After a long slumber the habit of speaking at public meetings revived about the middle of the eighteenth century;[428:1] and a little later it was taken up, in connection with the early political associations, as a systematic means of agitation in the hope of bringing pressure to bear upon Parliament. At an early time leaders of the party in opposition were present; but after the outbreak of the French Revolution public meetings came to be used mainly by the working classes, and were regarded as seditious. Men who took part in them were prosecuted, and acts were passed to suppress them. These were so effective that by the opening of the next century political meetings had ceased to be held; except at elections, when some of the candidates for Parliament made speeches to their constituents. The repressive statutes were, however, temporary, and, although they were reënacted more than once, the meetings revived during the intervals of freedom. The last of these special statutes, one of the famous Six Acts of 1819, expired in 1825, and from that time the platform entered upon a fresh career, marked by three new features: the participation of all classes; the organised effort to bring about a definite political change by a legitimate creation of public opinion; and the growing use of public speaking by parliamentary leaders as a regular engine of party warfare. Moreover, the influence of the platform was much enlarged by the practice, which began shortly before that time, of reporting the meetings and speeches at considerable length in the provincial press.

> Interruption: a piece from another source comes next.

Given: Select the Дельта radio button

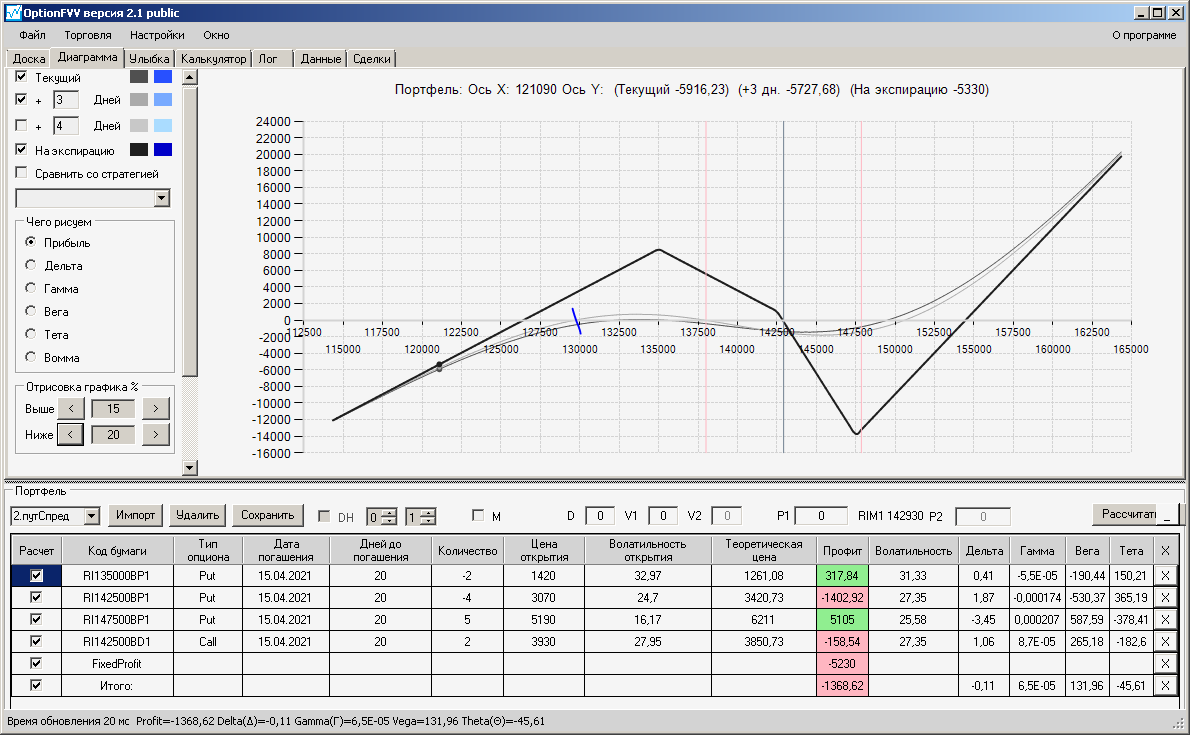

The Platform and Popular Movements for Reform.

The first movement at this period in which the platform played a leading part was conducted by the Catholic Association in Ireland, and ended in the removal of Catholic disabilities by the Act of 1829. But far more important examples of the use of public meetings are to be found in England. Throughout the agitation that accompanied the passage of the Reform Act of 1832, public meetings were innumerable, and the platform was raised to a dignity and influence much greater than ever before. In fact its position as a recognised power in English public life began at that time. Its rapid advance in good repute was much helped by the fact that during the struggle for reform it was used mainly to strengthen the hands of the ministry; but this was not yet its characteristic function. For the next score of years it was chiefly employed in attempts to force upon the attention of Parliament, by popular agitation, measures which did not otherwise receive serious consideration. Two efforts of the kind are especially noteworthy. One of them, that of the Anti-Corn-Law League, by the completeness of its organisation, by the cohesion and eloquence of its leaders, by confining its attention to one point, and by good fortune, succeeded in accomplishing its object. The other, that of the Chartists, lacking these advantages, failed; and although most of the demands of the Chartists were afterward obtained, that was the result not of their endeavours, but of other causes.